Als Grund gibt das Gericht an, die Schilderungen zu den vorgebrachten Vorfällen seien «zu wenig konkret und detailliert dargelegt worden, als dass sie den Anforderungen an die Glaubhaftigkeit standhalten dürften». Zudem hätten «die Beschwerdeführenden die Ausreise bereits vor und unabhängig von den geltend gemachten Problemen und somit aus anderen als den angegebenen Gründen geplant – zumal die Pässe bereits anfangs Dezember ausgestellt wurden».

Dokumente kamen zu spät an

Mit einem Tötungsdelikt pro tausend Einwohner gilt El Salvador als Land mit der höchsten Mordrate der Welt. Brisant: Polizeiliche Ermittlungsakten zur Erpressung waren beim Asylverfahren nicht berücksichtigt worden, weil sie zu spät ankamen. Wegen eines Schreibfehlers landeten diese erst in Swasiland.

Paul Widmer, sozialdiakonischer Angestellter GfC Brugg, setzt sich für die Familie ein.
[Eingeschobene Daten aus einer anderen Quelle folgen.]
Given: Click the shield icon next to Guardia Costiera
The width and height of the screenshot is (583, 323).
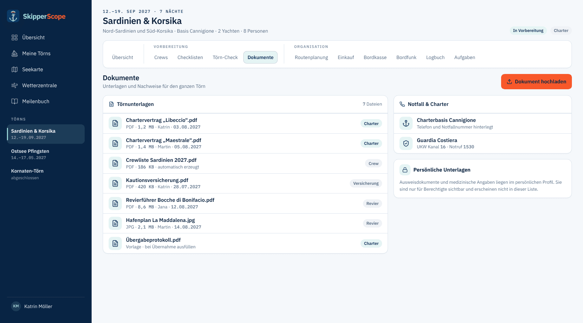Looking at the screenshot, I should pos(406,143).
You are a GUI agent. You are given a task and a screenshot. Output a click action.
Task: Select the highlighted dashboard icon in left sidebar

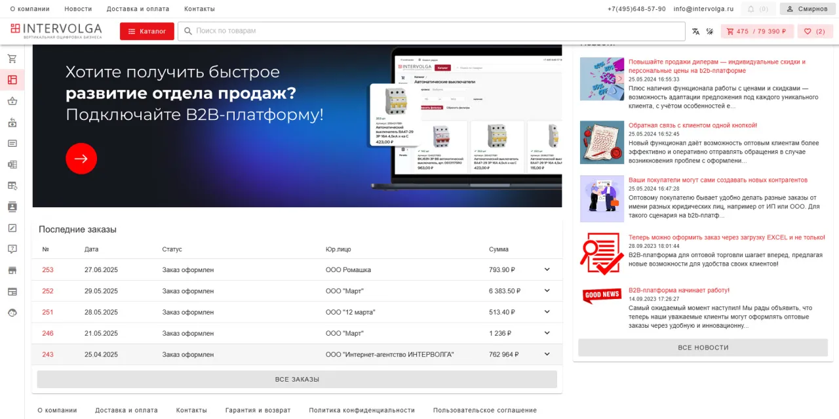[12, 79]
Er fordert, dass der Fall kostenlos noch einmal überprüft wird. «Man wollte nur bei Bezahlung auf einen Rekurs eingehen», sagt er gegenüber dem Regionalsender. «Man hat ihnen praktisch keine Chance für ein faires Asylverfahren gegeben.» 

Mit den Dokumenten will die Familie nun einen neuen Asylantrag stellen. Nach El Salvador zurückkehren, kommt für die Familie nicht in Frage: «Das Risiko, dem meine Kinder ausgesetzt wären, ist zu hoch», sagt Vater Francisco.